# Aggregation

Xarray-Beam can perform efficient distributed data aggregation in the "map-reduce" model. 

This currently only includes `Mean`, but we would welcome other contributions in this areas.

## Mean

The `Mean` transformation comes in two forms: {py:class}`Mean.Globally <xarray_beam.Mean.Globally>` and {py:class}`Mean.PerKey <xarray_beam.Mean.PerKey>`. The implementation is based on a Beam [`CombineFn`](https://beam.apache.org/documentation/transforms/python/aggregation/combineglobally/#example-4-combining-with-a-combinefn).
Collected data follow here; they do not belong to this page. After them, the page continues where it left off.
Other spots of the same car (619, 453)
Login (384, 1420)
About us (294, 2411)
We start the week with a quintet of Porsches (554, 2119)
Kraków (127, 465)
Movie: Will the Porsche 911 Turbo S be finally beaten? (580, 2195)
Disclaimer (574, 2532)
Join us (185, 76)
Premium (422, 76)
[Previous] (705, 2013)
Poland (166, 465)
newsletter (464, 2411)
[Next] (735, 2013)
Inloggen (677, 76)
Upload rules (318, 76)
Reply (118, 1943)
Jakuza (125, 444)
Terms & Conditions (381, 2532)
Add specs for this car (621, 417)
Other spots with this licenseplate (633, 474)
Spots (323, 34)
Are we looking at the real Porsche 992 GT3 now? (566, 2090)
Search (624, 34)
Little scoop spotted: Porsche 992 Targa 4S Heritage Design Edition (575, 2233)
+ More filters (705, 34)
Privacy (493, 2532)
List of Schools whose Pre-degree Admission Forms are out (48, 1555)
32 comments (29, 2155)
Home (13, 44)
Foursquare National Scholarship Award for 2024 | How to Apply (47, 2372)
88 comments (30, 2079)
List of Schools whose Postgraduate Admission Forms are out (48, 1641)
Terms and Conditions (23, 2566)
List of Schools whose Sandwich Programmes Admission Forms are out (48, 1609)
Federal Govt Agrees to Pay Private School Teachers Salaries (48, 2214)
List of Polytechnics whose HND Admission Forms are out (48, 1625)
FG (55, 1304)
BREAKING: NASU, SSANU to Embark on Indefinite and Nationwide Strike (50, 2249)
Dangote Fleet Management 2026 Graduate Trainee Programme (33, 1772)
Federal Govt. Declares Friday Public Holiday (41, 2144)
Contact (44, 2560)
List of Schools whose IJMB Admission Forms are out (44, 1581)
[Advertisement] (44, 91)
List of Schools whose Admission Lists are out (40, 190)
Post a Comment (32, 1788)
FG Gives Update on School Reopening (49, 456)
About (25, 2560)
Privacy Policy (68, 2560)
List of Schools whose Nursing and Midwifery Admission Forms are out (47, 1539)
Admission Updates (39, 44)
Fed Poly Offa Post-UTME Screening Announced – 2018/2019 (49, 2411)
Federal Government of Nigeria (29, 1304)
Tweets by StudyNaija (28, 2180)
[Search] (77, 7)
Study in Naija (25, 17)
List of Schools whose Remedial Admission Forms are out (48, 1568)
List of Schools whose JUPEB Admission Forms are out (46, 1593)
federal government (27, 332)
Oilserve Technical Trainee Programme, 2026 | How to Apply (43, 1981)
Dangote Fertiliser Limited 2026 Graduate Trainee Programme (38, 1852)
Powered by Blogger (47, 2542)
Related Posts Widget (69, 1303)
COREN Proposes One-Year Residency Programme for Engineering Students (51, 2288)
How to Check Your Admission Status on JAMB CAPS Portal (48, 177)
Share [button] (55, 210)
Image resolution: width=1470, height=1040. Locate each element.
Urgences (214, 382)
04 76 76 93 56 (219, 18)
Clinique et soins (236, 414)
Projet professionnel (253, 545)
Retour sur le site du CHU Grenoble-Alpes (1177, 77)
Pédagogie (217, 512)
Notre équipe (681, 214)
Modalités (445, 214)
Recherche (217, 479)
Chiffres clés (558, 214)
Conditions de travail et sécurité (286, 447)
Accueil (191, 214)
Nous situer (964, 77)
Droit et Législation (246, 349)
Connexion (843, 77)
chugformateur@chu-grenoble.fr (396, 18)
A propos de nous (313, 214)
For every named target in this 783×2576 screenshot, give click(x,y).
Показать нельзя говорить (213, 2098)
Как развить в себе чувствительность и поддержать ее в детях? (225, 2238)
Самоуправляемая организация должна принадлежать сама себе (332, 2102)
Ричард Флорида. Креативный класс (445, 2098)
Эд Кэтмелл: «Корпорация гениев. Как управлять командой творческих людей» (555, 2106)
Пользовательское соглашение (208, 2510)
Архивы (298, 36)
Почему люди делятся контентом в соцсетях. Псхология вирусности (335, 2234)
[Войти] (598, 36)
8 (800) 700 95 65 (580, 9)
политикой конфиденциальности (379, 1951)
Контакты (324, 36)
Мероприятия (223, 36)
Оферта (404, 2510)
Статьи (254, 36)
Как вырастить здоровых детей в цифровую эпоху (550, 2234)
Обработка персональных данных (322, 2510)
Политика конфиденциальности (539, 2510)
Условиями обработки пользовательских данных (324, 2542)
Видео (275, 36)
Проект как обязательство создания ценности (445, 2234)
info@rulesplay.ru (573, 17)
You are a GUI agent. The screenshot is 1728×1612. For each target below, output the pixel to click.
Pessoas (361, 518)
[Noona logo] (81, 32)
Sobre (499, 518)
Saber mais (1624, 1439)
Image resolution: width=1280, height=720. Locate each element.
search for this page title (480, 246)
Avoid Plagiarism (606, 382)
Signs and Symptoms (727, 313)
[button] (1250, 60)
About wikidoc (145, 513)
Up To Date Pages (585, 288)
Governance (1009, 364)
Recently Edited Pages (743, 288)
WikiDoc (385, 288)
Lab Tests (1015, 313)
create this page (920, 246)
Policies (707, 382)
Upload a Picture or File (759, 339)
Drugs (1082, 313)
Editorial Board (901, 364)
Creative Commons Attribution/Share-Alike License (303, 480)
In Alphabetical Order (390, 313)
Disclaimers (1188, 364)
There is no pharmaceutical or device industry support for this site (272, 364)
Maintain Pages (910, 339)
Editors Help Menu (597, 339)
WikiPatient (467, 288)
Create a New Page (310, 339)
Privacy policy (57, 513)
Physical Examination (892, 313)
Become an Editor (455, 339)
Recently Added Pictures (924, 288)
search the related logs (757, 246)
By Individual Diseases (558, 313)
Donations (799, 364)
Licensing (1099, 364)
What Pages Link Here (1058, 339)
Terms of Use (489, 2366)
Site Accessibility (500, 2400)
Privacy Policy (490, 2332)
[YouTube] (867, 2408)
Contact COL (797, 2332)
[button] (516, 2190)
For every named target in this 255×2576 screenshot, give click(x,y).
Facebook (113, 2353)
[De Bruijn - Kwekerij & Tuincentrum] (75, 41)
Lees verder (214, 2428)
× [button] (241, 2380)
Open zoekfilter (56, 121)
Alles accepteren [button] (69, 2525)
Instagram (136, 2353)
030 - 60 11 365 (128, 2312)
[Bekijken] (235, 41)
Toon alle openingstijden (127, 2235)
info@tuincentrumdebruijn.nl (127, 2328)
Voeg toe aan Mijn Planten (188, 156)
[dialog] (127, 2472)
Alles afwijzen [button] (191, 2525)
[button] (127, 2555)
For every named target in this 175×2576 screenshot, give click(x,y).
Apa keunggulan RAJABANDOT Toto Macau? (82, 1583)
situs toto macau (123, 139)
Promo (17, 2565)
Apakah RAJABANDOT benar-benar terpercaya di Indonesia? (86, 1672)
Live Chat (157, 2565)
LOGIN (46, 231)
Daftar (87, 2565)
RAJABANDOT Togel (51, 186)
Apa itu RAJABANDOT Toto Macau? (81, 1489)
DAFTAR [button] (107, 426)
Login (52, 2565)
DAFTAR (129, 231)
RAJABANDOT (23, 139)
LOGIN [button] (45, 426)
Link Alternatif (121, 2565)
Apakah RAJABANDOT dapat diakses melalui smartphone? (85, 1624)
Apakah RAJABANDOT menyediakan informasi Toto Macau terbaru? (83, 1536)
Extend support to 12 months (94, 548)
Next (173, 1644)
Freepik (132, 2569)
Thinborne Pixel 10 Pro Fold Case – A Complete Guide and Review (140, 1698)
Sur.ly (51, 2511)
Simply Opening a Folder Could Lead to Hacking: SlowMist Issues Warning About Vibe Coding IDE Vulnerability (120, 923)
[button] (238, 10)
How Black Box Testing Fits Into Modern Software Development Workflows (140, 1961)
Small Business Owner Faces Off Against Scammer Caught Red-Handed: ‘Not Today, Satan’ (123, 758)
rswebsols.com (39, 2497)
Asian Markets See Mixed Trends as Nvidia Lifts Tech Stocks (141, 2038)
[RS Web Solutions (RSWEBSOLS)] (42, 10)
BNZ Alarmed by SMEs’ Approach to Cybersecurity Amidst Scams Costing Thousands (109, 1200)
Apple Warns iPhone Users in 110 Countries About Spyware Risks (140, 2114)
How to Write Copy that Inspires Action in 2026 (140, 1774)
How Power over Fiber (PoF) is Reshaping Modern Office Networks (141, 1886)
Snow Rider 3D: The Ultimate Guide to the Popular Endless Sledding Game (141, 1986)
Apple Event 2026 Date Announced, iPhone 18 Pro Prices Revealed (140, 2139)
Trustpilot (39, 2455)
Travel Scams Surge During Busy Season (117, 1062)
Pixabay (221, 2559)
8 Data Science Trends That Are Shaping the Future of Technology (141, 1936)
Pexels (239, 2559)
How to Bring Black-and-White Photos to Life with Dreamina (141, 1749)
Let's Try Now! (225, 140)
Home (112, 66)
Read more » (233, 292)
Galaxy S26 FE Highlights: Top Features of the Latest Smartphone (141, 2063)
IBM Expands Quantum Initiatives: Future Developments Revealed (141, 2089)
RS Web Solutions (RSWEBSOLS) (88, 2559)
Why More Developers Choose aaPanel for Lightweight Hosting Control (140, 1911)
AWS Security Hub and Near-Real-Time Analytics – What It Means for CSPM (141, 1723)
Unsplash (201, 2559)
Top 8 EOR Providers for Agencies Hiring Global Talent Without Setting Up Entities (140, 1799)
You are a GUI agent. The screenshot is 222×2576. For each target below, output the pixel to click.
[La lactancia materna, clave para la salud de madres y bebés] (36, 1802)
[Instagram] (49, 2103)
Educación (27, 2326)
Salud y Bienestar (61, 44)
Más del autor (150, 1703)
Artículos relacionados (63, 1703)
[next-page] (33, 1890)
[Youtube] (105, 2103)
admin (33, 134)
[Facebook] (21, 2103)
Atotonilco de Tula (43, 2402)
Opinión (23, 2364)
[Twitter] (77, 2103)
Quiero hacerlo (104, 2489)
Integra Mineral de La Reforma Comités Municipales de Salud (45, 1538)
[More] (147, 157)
Note that these transforations are (currently) modelled off of [`beam.Mean`](https://beam.apache.org/documentation/transforms/python/aggregation/mean/) rather than {py:meth}`xarray.Dataset.mean`: they compute averages over sequences of `xarray.Dataset` objects or (`key`, `xarray.Dataset`) pairs, rather than calculating an average over an existing Xarray dimension or based on `xarray_beam.Key` objects, e.g.,

In [1]:
import numpy as np
import xarray_beam as xbeam
import xarray

datasets = [
    xarray.Dataset({'foo': ('x', np.random.randn(3))})
    for _ in range(100)
]
datasets | xbeam.Mean.Globally()



[<xarray.Dataset>
 Dimensions:  (x: 3)
 Dimensions without coordinates: x
 Data variables:
     foo      (x) float64 0.09011 -0.0632 -0.04796]

Notice how existing dimensions on each datasets are unchanged by the transformation. If you want to average over existing dimension, you would need to do that aggregation yourself, e.g., by averaging inside each chunk before combining the data.

Similarly, the keys fed into `xbeam.Mean.PerKey` can be any hashables, including but not limited to `xbeam.Key`:

In [2]:
ds = xarray.tutorial.open_dataset('air_temperature')

datasets = [
    (time.dt.season.item(), ds.sel(time=time).mean())
    for time in ds.time
]
datasets | xbeam.Mean.PerKey()



[('DJF',
  <xarray.Dataset>
  Dimensions:  ()
  Data variables:
      air      float64 273.6),
 ('MAM',
  <xarray.Dataset>
  Dimensions:  ()
  Data variables:
      air      float64 279.0),
 ('JJA',
  <xarray.Dataset>
  Dimensions:  ()
  Data variables:
      air      float64 289.2),
 ('SON',
  <xarray.Dataset>
  Dimensions:  ()
  Data variables:
      air      float64 283.0)]

For an example of using `Mean.PerKey` at scale, that a look at the [ERA5 climatology example](https://github.com/google/xarray-beam/blob/main/examples/era5_climatology.py).

## Custom aggregation

The "tree reduction" algorithm used by the combiner inside `Mean` is great, but it isn't the only way to aggregate a dataset with Xarray-Beam.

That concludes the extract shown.